**Data records**

--- --- ---

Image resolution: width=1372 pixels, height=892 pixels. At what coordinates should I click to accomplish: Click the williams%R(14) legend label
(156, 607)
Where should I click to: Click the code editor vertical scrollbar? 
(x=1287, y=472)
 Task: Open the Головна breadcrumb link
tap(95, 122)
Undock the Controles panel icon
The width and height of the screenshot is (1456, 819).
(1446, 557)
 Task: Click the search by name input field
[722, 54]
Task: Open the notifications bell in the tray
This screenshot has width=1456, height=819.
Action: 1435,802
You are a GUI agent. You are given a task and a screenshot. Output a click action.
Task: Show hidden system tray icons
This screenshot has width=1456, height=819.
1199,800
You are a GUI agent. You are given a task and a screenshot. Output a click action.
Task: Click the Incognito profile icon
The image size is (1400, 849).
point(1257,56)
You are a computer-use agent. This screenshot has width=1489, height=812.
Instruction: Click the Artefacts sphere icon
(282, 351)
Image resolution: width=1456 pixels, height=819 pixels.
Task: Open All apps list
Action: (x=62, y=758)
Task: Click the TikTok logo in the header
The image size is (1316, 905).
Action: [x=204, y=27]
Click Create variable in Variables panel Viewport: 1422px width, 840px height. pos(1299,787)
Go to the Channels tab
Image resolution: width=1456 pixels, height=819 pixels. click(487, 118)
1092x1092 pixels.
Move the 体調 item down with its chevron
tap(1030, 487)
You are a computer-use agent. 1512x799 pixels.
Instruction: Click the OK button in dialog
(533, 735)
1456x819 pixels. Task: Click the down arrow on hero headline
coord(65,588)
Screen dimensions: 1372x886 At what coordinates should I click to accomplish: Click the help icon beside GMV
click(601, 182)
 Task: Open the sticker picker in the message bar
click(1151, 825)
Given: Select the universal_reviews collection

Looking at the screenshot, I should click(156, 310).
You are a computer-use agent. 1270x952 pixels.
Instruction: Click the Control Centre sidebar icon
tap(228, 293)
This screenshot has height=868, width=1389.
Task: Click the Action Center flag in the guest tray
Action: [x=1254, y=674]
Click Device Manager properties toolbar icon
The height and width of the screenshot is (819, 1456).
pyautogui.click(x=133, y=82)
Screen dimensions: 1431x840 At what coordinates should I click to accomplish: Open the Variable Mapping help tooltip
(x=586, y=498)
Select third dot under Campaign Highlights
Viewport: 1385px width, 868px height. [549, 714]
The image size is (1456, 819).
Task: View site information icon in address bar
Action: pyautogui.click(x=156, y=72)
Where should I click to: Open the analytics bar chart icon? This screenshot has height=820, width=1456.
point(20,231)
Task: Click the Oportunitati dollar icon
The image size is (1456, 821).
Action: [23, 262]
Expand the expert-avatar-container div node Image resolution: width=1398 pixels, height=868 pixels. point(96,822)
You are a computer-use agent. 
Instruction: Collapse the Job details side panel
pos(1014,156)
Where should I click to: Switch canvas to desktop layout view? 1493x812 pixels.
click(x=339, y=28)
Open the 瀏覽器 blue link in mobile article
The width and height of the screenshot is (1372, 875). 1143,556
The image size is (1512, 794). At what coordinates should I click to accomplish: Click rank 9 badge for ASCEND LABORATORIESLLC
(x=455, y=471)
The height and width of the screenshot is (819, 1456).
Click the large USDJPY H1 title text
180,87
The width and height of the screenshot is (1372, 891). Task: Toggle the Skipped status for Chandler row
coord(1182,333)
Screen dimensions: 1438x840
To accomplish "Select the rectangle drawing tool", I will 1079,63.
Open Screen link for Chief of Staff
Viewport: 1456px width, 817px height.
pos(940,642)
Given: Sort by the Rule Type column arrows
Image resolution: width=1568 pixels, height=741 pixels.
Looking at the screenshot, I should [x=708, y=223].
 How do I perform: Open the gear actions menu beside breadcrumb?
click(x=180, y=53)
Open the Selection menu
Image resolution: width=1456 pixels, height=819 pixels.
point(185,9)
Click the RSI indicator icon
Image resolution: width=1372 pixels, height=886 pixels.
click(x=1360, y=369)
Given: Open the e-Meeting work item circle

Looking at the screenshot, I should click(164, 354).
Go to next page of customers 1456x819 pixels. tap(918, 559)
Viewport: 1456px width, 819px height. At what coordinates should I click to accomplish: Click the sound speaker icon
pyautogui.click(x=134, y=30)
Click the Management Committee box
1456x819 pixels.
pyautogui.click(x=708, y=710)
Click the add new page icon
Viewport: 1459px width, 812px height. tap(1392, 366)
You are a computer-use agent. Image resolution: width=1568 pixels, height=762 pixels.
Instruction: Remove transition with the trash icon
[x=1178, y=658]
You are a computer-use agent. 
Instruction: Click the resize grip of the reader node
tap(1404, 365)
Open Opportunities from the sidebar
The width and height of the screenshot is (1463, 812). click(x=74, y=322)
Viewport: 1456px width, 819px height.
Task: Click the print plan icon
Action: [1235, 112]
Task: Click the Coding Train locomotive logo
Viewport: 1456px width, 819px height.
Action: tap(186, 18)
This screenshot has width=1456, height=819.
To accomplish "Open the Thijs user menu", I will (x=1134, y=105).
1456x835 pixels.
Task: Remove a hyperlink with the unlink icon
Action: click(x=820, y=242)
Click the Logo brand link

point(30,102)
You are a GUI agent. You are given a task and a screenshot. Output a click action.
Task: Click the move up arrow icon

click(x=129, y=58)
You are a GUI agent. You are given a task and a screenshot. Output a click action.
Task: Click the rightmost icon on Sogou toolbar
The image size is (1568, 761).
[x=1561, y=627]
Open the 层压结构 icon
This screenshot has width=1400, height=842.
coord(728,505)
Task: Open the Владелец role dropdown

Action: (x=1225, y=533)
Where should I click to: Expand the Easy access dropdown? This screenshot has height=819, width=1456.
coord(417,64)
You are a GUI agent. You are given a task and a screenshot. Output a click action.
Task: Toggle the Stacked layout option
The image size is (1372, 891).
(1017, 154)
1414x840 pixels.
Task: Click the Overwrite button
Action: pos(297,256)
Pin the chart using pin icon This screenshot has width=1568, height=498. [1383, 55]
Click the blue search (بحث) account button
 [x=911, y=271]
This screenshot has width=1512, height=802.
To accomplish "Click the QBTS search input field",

--- --- ---

**Description of the task**
Give the data again in full, keeping every line as it was.

**Solution**
Image resolution: width=1372 pixels, height=892 pixels. At what coordinates should I click to accomplish: Click the williams%R(14) legend label
(156, 607)
Where should I click to: Click the code editor vertical scrollbar? 
(x=1287, y=472)
 Task: Open the Головна breadcrumb link
tap(95, 122)
Undock the Controles panel icon
The width and height of the screenshot is (1456, 819).
(1446, 557)
 Task: Click the search by name input field
[722, 54]
Task: Open the notifications bell in the tray
This screenshot has width=1456, height=819.
Action: 1435,802
You are a GUI agent. You are given a task and a screenshot. Output a click action.
Task: Show hidden system tray icons
This screenshot has width=1456, height=819.
1199,800
You are a GUI agent. You are given a task and a screenshot. Output a click action.
Task: Click the Incognito profile icon
The image size is (1400, 849).
point(1257,56)
You are a computer-use agent. This screenshot has width=1489, height=812.
Instruction: Click the Artefacts sphere icon
(282, 351)
Image resolution: width=1456 pixels, height=819 pixels.
Task: Open All apps list
Action: (x=62, y=758)
Task: Click the TikTok logo in the header
The image size is (1316, 905).
Action: [x=204, y=27]
Click Create variable in Variables panel Viewport: 1422px width, 840px height. pos(1299,787)
Go to the Channels tab
Image resolution: width=1456 pixels, height=819 pixels. click(487, 118)
1092x1092 pixels.
Move the 体調 item down with its chevron
tap(1030, 487)
You are a computer-use agent. 1512x799 pixels.
Instruction: Click the OK button in dialog
(533, 735)
1456x819 pixels. Task: Click the down arrow on hero headline
coord(65,588)
Screen dimensions: 1372x886 At what coordinates should I click to accomplish: Click the help icon beside GMV
click(601, 182)
 Task: Open the sticker picker in the message bar
click(1151, 825)
Given: Select the universal_reviews collection

Looking at the screenshot, I should click(156, 310).
You are a computer-use agent. 1270x952 pixels.
Instruction: Click the Control Centre sidebar icon
tap(228, 293)
This screenshot has height=868, width=1389.
Task: Click the Action Center flag in the guest tray
Action: [x=1254, y=674]
Click Device Manager properties toolbar icon
The height and width of the screenshot is (819, 1456).
pyautogui.click(x=133, y=82)
Screen dimensions: 1431x840 At what coordinates should I click to accomplish: Open the Variable Mapping help tooltip
(x=586, y=498)
Select third dot under Campaign Highlights
Viewport: 1385px width, 868px height. [549, 714]
The image size is (1456, 819).
Task: View site information icon in address bar
Action: pyautogui.click(x=156, y=72)
Where should I click to: Open the analytics bar chart icon? This screenshot has height=820, width=1456.
point(20,231)
Task: Click the Oportunitati dollar icon
The image size is (1456, 821).
Action: [23, 262]
Expand the expert-avatar-container div node Image resolution: width=1398 pixels, height=868 pixels. point(96,822)
You are a computer-use agent. 
Instruction: Collapse the Job details side panel
pos(1014,156)
Where should I click to: Switch canvas to desktop layout view? 1493x812 pixels.
click(x=339, y=28)
Open the 瀏覽器 blue link in mobile article
The width and height of the screenshot is (1372, 875). 1143,556
The image size is (1512, 794). At what coordinates should I click to accomplish: Click rank 9 badge for ASCEND LABORATORIESLLC
(x=455, y=471)
The height and width of the screenshot is (819, 1456).
Click the large USDJPY H1 title text
180,87
The width and height of the screenshot is (1372, 891). Task: Toggle the Skipped status for Chandler row
coord(1182,333)
Screen dimensions: 1438x840
To accomplish "Select the rectangle drawing tool", I will 1079,63.
Open Screen link for Chief of Staff
Viewport: 1456px width, 817px height.
pos(940,642)
Given: Sort by the Rule Type column arrows
Image resolution: width=1568 pixels, height=741 pixels.
Looking at the screenshot, I should [x=708, y=223].
 How do I perform: Open the gear actions menu beside breadcrumb?
click(x=180, y=53)
Open the Selection menu
Image resolution: width=1456 pixels, height=819 pixels.
point(185,9)
Click the RSI indicator icon
Image resolution: width=1372 pixels, height=886 pixels.
click(x=1360, y=369)
Given: Open the e-Meeting work item circle

Looking at the screenshot, I should click(164, 354).
Go to next page of customers 1456x819 pixels. tap(918, 559)
Viewport: 1456px width, 819px height. At what coordinates should I click to accomplish: Click the sound speaker icon
pyautogui.click(x=134, y=30)
Click the Management Committee box
1456x819 pixels.
pyautogui.click(x=708, y=710)
Click the add new page icon
Viewport: 1459px width, 812px height. tap(1392, 366)
You are a computer-use agent. Image resolution: width=1568 pixels, height=762 pixels.
Instruction: Remove transition with the trash icon
[x=1178, y=658]
You are a computer-use agent. 
Instruction: Click the resize grip of the reader node
tap(1404, 365)
Open Opportunities from the sidebar
The width and height of the screenshot is (1463, 812). click(x=74, y=322)
Viewport: 1456px width, 819px height.
Task: Click the print plan icon
Action: [1235, 112]
Task: Click the Coding Train locomotive logo
Viewport: 1456px width, 819px height.
Action: tap(186, 18)
This screenshot has width=1456, height=819.
To accomplish "Open the Thijs user menu", I will (x=1134, y=105).
1456x835 pixels.
Task: Remove a hyperlink with the unlink icon
Action: click(x=820, y=242)
Click the Logo brand link

point(30,102)
You are a GUI agent. You are given a task and a screenshot. Output a click action.
Task: Click the move up arrow icon

click(x=129, y=58)
You are a GUI agent. You are given a task and a screenshot. Output a click action.
Task: Click the rightmost icon on Sogou toolbar
The image size is (1568, 761).
[x=1561, y=627]
Open the 层压结构 icon
This screenshot has width=1400, height=842.
coord(728,505)
Task: Open the Владелец role dropdown

Action: (x=1225, y=533)
Where should I click to: Expand the Easy access dropdown? This screenshot has height=819, width=1456.
coord(417,64)
You are a GUI agent. You are given a task and a screenshot. Output a click action.
Task: Toggle the Stacked layout option
The image size is (1372, 891).
(1017, 154)
1414x840 pixels.
Task: Click the Overwrite button
Action: pos(297,256)
Pin the chart using pin icon This screenshot has width=1568, height=498. [1383, 55]
Click the blue search (بحث) account button
 [x=911, y=271]
This screenshot has width=1512, height=802.
To accomplish "Click the QBTS search input field",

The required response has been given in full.